6.      Second pray in the Holy Spirit. After God has spoken to you in his Word, you speak to God with your words. Communicating with God strengthens your relationship with him. Pray with confidence, knowing that the Spirit has given you faith in Jesus, which makes you God’s child. Pray with confidence, knowing that the Spirit intercedes for saints who don’t quite know what or how to pray. Pray with confidence, knowing that the Lord hears every request, has no limits to His power, loves to hear from you, and delights in meeting the needs of His children. He makes things happen for you to bless you.
7.      Third, we can wait for the mercy of our Lord Jesus Christ. As Christians we know that in spite of all our labors, we’ll never be able to purify this planet. It’s sinful & corrupt. God’s plan is to come soon, melt it down, and make a new heaven and earth. Our ultimate goal then as Christians is to experience the saving mercy of Christ when He returns, and that blessed hope keeps us moving forward.
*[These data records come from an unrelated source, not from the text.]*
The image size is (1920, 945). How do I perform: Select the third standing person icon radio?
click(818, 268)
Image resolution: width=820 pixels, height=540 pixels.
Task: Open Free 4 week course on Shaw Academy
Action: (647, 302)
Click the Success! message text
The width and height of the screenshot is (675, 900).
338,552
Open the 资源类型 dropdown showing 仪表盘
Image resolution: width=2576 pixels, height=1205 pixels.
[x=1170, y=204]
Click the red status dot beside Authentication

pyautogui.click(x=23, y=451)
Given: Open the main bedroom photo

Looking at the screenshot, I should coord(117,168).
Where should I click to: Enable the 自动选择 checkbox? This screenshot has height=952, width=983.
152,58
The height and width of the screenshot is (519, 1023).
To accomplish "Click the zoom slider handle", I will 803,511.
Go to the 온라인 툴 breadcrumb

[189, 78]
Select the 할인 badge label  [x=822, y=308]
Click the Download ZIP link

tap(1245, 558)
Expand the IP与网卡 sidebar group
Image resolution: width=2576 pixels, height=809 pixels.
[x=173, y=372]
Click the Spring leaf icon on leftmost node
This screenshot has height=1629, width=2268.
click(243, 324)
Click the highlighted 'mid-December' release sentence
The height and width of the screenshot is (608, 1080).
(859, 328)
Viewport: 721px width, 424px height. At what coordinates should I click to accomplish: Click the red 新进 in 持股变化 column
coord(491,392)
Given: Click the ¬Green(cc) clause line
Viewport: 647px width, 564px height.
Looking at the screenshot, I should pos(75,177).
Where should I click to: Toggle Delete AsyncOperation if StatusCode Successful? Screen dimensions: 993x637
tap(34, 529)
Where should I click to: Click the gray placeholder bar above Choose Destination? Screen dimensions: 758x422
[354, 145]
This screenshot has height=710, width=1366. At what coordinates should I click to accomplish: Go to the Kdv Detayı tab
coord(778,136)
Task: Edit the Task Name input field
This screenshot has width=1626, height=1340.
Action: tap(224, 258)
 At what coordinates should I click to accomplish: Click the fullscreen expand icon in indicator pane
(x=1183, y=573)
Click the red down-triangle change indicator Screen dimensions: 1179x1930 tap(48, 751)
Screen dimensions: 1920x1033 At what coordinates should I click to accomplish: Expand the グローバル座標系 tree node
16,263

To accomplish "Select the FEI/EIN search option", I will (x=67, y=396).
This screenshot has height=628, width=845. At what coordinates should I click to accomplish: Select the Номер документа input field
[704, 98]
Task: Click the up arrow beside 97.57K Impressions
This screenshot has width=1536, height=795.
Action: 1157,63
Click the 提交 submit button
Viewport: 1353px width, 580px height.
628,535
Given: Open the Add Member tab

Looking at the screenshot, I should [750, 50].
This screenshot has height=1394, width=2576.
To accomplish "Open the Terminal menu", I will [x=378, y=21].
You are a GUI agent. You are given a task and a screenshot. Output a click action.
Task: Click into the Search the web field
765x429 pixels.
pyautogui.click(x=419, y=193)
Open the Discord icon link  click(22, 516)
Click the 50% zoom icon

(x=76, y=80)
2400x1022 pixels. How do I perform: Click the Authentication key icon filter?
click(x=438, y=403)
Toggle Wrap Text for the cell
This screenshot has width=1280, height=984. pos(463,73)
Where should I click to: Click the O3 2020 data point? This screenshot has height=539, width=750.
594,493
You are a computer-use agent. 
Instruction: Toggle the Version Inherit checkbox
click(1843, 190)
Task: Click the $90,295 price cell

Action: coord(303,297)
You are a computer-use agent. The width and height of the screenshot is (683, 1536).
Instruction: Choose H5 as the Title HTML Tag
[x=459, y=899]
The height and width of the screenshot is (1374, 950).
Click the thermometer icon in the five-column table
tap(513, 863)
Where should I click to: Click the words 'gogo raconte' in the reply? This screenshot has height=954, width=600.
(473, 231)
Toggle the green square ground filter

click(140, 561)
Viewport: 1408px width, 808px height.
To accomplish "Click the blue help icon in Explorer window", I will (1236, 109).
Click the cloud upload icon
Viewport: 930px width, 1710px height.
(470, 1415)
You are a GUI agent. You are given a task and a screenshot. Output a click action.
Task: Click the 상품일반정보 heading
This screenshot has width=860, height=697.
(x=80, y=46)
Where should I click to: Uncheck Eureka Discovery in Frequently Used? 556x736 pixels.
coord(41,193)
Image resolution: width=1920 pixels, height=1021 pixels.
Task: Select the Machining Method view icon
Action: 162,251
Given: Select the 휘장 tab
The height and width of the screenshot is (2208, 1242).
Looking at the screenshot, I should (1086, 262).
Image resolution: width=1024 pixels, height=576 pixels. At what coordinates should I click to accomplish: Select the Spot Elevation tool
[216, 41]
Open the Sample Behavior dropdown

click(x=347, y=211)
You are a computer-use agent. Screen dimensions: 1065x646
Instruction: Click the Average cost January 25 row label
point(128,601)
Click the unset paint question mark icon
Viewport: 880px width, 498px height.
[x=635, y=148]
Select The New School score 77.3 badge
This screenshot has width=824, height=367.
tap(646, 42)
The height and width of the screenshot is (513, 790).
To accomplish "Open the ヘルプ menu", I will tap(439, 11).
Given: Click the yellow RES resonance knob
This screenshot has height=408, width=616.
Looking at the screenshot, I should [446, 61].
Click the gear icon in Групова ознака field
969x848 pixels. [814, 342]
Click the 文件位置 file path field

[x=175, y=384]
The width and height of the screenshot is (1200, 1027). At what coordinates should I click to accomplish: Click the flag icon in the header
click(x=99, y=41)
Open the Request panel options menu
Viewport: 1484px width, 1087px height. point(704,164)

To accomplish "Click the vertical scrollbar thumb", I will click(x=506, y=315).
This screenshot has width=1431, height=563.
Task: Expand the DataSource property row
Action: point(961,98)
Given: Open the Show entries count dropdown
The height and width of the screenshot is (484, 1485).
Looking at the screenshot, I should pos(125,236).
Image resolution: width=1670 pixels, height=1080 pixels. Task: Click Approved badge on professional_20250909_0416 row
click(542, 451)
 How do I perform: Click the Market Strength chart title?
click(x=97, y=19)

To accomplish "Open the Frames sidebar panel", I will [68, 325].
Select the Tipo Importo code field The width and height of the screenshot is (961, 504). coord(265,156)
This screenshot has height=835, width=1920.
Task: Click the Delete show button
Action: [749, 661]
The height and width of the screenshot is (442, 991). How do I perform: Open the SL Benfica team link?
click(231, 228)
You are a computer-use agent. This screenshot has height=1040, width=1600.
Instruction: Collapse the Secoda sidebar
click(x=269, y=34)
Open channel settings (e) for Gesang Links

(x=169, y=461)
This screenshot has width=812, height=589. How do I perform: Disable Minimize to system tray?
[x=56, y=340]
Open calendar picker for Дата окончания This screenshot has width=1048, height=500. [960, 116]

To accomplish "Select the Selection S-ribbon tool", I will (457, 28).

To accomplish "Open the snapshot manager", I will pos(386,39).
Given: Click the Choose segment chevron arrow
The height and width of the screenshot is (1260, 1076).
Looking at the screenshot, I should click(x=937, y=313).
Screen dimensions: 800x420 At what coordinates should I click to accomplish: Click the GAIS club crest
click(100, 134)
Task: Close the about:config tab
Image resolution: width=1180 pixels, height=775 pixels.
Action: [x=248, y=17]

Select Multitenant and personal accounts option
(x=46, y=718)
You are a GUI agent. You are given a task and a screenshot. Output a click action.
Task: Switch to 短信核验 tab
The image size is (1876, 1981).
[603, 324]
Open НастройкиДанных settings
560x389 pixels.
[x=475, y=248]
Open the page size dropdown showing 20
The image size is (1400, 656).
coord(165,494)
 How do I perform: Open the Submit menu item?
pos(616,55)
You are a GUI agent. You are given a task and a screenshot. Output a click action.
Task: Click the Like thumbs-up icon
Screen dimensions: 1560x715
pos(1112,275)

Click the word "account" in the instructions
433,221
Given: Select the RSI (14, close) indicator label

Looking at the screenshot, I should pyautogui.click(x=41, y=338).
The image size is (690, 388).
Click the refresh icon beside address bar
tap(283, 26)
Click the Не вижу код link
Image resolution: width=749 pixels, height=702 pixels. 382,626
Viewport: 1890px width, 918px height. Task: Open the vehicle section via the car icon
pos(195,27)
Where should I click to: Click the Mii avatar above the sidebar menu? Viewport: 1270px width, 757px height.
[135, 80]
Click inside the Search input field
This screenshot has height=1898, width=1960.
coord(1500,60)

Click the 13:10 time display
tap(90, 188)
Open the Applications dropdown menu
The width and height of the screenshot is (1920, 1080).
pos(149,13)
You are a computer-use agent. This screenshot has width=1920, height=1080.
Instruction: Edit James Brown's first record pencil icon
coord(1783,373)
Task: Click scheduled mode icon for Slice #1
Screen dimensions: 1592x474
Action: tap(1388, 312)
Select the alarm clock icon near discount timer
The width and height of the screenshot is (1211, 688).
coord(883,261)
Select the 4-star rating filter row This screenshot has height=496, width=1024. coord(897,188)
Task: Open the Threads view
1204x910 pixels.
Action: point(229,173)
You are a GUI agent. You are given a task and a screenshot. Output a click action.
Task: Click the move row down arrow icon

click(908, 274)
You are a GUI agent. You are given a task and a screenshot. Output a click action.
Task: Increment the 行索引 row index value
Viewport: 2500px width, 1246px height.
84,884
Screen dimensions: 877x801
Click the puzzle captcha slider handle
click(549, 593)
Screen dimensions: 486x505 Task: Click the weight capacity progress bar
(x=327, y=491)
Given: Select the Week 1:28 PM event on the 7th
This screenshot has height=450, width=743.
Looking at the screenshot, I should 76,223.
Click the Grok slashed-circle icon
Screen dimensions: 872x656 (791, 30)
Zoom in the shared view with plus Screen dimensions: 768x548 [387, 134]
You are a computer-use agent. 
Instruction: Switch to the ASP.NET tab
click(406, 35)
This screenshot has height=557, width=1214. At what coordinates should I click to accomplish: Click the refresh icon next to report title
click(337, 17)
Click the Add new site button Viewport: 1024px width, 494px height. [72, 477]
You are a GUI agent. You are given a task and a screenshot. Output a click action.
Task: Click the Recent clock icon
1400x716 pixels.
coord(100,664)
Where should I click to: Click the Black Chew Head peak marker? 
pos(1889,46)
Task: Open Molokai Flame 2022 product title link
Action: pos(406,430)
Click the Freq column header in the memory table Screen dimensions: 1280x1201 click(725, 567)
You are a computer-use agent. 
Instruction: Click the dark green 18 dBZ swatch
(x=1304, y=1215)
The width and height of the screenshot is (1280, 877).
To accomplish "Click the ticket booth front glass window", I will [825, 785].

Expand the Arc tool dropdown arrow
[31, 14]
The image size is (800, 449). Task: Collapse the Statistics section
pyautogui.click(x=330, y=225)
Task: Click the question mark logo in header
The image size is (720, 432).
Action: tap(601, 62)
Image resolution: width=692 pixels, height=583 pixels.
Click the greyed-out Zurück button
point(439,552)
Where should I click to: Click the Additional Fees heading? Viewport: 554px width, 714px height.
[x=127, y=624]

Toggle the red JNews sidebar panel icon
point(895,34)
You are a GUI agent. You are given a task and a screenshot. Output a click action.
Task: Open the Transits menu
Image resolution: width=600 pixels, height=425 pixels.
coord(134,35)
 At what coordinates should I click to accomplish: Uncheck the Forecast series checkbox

8.      Jude also tells us in Jude 22-23, 22And have mercy on those who doubt; 23save others by snatching them out of the fire; to others show mercy with fear, hating even the garment stained by the flesh.”  Jude wants people who have experienced the mercy of Christ to show mercy to other people: to show mercy to those who doubt, not despising them, but patiently encouraging, rebuking, leading, and loving.   We’re to show mercy to those whose feet are already getting hot from hell’s fires by trying to prevent their spiritual suicide, caring enough to speak God’s law against their sin and God’s promise of Gospel to those who repent of their sin. As a Christian you are to show mercy to those who are spiritually rotten, but with fear—that is, taking care that their corruption doesn’t infect you. If it helps, visualize their inner spiritual disease as if it were oozing infectious slime right onto their clothes.  Remember, Jesus never held back His love from tax collectors and prostitutes, but neither did He condone their sinful lifestyles.
9.      In all of these things as we’re awaiting the blessed hope that awaits us in our Lord and Savior Jesus Christ we hear St. Jude tell us in verses 24-25, 24Now to him who is able to keep you from stumbling and to present you blameless before the presence of his glory with great joy, 25to the only God, our Savior, through Jesus Christ our Lord, be glory, majesty, dominion, and authority, before all time and now and forever. Amen.”  Even though we as Christians can do a lot of things to protect ourselves from the devil, the world and our sinful nature, Jude’s doxology gives comfort to those whose faith is under assault by assuring them of God’s promises to keep His children from falling. For even our own efforts at worship, Bible study, and prayer often fall short. What a relief to put our lives into the hands of Jesus who is committed to getting us home to heaven!
10.  When we’re exhausted by the struggle against sin and Satan, we can lift up our eyes to our great, changeless, majestic God.  His power and authority are unlimited. Jesus’ victory over sin and Satan is a fact!  As Christians we can realize that all our troubles are only for a little while.  Let us give Jesus all the honor and glory that we can for the blessed hope of eternal life He has given to us.  As the hymn writer Philipp Nicolai reminds us, “Oh, joy to know that you, my Friend, Are Lord, beginning without end, The first and last, eternal! And you at length—O glorious grace—Will take me to that holy place, The home of joys supernal. Amen, Amen! Come and meet me, quickly greet me! With deep yearning, Lord, I look for your returning.”  Amen.